#### Instructions for the task
Rewrite the data from the line containing "Image resolution: width=528" down through the end, swapping "Hand tool" for "Zoom tool" and leaving everything else unchanged.

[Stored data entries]
┄┄┄┄┄┄┄┄┄┄┄┄┄┄┄┄┄┄┄┄
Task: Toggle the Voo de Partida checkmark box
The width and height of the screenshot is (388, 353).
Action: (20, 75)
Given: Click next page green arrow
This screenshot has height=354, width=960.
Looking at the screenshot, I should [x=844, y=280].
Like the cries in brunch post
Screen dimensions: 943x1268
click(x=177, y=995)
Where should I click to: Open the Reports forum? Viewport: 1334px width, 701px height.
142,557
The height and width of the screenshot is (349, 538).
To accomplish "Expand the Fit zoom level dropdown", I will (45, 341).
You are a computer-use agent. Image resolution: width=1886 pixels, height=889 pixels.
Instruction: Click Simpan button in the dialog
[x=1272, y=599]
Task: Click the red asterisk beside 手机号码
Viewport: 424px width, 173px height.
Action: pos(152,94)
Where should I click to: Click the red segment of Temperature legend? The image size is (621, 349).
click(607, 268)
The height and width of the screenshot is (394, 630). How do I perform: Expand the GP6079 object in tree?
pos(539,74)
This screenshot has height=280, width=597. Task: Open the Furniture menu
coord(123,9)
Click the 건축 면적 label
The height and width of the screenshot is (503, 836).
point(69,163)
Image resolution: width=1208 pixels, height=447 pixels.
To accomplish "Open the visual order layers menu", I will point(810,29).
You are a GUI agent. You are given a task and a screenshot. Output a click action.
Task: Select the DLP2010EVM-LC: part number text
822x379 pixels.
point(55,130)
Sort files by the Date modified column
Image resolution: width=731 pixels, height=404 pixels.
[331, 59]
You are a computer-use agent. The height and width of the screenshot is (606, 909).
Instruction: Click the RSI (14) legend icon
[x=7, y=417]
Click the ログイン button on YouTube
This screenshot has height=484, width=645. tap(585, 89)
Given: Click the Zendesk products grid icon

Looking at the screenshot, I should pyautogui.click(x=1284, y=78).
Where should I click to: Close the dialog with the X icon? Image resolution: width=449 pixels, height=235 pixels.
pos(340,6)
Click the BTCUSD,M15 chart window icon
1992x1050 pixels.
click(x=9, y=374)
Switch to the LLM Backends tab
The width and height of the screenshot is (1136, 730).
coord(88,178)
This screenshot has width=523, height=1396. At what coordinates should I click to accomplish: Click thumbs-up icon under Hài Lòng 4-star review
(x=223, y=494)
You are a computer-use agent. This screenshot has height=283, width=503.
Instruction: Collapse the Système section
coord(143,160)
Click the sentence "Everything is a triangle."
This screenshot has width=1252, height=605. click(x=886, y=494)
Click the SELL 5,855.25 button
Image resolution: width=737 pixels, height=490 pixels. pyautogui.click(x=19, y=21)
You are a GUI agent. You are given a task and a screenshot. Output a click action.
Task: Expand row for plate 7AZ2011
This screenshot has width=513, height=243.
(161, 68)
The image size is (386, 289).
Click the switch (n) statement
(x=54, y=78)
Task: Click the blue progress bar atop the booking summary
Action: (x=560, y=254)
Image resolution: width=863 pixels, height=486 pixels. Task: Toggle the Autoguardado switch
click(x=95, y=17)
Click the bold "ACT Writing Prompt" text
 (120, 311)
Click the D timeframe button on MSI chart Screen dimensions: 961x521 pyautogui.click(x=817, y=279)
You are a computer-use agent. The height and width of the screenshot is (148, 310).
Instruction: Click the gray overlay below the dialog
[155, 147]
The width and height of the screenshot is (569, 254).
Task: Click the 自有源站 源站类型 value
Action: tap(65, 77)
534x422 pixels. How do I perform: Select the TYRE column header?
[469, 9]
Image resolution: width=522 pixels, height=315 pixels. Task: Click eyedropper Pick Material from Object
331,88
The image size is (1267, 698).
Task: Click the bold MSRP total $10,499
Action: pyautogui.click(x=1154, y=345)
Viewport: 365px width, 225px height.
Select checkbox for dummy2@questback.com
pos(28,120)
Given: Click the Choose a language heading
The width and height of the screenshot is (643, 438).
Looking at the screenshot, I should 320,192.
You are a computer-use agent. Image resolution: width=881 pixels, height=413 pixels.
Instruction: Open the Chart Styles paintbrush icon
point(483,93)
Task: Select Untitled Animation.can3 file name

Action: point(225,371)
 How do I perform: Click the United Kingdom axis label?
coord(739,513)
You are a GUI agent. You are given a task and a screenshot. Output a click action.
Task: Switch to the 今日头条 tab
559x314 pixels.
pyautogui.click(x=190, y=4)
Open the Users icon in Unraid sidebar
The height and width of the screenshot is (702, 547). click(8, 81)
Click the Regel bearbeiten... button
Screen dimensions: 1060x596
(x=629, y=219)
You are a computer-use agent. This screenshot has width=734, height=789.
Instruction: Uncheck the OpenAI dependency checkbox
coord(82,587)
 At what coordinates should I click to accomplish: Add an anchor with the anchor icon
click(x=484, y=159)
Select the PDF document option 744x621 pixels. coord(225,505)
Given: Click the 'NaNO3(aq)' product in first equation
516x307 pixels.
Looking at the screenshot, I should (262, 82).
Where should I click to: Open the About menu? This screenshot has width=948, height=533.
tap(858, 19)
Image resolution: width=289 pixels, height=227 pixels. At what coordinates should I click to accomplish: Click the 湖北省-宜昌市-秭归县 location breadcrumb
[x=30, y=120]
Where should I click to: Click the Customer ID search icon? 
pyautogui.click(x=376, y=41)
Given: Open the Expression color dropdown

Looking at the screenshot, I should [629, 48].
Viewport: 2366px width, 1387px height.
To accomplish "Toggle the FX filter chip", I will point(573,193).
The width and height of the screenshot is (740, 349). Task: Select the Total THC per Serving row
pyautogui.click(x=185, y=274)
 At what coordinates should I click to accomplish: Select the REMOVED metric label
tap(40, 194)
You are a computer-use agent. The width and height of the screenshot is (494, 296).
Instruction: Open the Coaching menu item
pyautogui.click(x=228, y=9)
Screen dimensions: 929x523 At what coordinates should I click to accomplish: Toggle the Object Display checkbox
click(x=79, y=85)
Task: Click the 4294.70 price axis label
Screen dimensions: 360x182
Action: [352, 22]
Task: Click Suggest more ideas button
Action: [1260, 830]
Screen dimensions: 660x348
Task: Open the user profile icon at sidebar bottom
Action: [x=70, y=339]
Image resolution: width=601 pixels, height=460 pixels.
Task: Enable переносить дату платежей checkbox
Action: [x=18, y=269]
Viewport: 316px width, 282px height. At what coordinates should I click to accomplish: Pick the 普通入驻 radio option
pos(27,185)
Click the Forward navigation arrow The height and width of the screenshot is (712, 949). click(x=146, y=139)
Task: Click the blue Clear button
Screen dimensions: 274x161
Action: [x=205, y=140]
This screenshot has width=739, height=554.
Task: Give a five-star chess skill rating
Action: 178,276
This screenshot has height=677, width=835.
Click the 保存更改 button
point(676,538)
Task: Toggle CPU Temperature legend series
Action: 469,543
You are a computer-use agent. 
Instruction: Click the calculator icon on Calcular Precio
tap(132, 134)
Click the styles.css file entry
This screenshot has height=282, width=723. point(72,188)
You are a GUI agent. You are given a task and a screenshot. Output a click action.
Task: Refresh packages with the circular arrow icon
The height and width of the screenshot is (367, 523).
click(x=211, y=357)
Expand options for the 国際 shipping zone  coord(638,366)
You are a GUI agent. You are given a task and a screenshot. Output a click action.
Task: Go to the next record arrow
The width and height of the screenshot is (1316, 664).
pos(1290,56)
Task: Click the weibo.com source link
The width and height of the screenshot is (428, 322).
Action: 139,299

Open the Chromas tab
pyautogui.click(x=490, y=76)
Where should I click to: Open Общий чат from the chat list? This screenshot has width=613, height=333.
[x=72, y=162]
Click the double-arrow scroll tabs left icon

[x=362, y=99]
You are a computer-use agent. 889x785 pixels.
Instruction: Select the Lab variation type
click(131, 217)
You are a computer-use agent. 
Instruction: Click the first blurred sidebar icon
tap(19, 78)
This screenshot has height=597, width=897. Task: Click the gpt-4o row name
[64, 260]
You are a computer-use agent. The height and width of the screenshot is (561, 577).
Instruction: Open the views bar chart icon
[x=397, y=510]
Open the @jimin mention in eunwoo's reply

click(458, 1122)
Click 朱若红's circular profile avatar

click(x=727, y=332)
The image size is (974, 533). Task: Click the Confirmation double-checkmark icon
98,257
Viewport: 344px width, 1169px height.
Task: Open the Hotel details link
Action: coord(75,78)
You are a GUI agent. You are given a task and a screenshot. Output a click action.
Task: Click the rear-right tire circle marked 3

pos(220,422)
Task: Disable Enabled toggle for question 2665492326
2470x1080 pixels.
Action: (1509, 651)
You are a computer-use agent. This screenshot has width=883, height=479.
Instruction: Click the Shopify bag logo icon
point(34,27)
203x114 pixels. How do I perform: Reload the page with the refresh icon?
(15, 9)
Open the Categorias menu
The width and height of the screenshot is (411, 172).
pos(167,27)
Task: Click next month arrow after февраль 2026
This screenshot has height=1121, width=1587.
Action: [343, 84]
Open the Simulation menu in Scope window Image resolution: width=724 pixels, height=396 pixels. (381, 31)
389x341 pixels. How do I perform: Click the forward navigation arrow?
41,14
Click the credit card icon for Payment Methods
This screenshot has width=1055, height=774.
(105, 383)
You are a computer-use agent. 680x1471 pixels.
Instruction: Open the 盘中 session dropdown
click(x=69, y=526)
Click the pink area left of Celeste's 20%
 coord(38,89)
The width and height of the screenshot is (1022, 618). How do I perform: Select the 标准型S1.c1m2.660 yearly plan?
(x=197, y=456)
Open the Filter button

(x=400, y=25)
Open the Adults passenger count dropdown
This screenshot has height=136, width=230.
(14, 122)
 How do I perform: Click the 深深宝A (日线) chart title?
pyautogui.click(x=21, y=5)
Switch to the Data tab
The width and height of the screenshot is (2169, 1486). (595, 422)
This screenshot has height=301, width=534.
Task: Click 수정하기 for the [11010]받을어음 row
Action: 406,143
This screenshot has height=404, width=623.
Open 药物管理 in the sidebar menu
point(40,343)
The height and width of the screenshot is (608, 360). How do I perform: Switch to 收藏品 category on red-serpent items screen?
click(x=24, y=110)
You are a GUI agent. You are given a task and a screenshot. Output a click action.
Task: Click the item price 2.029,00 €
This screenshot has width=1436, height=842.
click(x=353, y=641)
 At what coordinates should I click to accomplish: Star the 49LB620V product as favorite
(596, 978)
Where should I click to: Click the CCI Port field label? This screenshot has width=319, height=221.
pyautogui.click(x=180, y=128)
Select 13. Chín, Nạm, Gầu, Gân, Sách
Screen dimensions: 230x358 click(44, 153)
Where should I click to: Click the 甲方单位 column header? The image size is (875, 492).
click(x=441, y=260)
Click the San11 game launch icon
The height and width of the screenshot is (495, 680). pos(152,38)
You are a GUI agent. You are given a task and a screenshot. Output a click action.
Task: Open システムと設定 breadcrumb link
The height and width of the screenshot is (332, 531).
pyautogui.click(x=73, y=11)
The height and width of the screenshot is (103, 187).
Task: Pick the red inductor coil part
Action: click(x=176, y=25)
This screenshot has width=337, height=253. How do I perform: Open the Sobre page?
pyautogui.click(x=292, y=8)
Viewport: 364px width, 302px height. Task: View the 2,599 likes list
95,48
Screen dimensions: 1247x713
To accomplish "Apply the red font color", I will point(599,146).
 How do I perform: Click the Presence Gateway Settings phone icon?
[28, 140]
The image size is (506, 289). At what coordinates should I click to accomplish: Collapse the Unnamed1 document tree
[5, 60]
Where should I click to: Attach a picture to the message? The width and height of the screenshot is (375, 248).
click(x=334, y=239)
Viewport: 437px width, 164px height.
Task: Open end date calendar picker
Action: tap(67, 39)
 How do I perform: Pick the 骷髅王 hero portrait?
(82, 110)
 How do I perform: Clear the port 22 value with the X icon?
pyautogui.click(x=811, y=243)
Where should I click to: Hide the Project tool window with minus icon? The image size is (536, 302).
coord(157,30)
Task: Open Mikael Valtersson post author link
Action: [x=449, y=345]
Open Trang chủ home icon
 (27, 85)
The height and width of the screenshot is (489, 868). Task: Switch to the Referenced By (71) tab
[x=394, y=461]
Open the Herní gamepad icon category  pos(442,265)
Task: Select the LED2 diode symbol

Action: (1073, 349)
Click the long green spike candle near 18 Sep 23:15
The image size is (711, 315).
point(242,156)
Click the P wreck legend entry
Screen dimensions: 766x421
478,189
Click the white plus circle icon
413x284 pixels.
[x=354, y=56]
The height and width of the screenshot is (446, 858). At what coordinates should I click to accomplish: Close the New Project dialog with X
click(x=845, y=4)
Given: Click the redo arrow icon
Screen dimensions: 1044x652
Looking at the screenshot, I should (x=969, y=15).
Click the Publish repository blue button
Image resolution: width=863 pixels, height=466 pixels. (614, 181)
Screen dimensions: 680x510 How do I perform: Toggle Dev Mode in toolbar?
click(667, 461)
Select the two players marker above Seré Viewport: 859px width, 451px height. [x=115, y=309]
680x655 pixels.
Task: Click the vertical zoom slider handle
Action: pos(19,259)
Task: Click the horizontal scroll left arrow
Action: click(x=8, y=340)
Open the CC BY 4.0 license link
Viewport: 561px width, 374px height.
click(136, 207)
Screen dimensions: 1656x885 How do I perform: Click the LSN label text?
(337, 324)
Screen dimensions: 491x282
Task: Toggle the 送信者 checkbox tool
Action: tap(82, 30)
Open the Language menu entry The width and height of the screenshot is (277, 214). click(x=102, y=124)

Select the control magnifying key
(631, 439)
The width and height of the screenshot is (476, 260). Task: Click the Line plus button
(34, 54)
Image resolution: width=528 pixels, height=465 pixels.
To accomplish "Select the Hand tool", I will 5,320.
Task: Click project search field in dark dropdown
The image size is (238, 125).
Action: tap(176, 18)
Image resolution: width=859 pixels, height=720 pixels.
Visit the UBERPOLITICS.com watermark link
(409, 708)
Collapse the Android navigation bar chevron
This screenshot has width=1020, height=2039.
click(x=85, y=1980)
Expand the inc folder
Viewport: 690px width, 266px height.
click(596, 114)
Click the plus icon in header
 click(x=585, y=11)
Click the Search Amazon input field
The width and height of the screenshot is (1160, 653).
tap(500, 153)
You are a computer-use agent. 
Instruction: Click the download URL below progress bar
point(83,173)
┄┄┄┄┄┄┄┄┄┄┄┄┄┄┄┄┄┄┄┄
#### Task response
Image resolution: width=528 pixels, height=465 pixels.
To accomplish "Select the Zoom tool", I will 5,320.
Task: Click project search field in dark dropdown
The image size is (238, 125).
Action: tap(176, 18)
Image resolution: width=859 pixels, height=720 pixels.
Visit the UBERPOLITICS.com watermark link
(409, 708)
Collapse the Android navigation bar chevron
This screenshot has width=1020, height=2039.
click(x=85, y=1980)
Expand the inc folder
Viewport: 690px width, 266px height.
click(596, 114)
Click the plus icon in header
 click(x=585, y=11)
Click the Search Amazon input field
The width and height of the screenshot is (1160, 653).
tap(500, 153)
You are a computer-use agent. 
Instruction: Click the download URL below progress bar
point(83,173)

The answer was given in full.